── Exercise input

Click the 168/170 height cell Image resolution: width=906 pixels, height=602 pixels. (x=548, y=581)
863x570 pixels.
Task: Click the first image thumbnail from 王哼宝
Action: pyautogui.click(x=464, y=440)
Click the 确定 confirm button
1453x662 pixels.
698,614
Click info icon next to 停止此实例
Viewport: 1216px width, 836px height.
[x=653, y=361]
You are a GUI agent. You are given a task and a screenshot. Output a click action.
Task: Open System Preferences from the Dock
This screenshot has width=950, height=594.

────

Exactly as written, give the line containing "Click the 确定 confirm button" and all remaining lines of the records.

Click the 确定 confirm button
1453x662 pixels.
698,614
Click info icon next to 停止此实例
Viewport: 1216px width, 836px height.
[x=653, y=361]
You are a GUI agent. You are given a task and a screenshot. Output a click action.
Task: Open System Preferences from the Dock
This screenshot has width=950, height=594.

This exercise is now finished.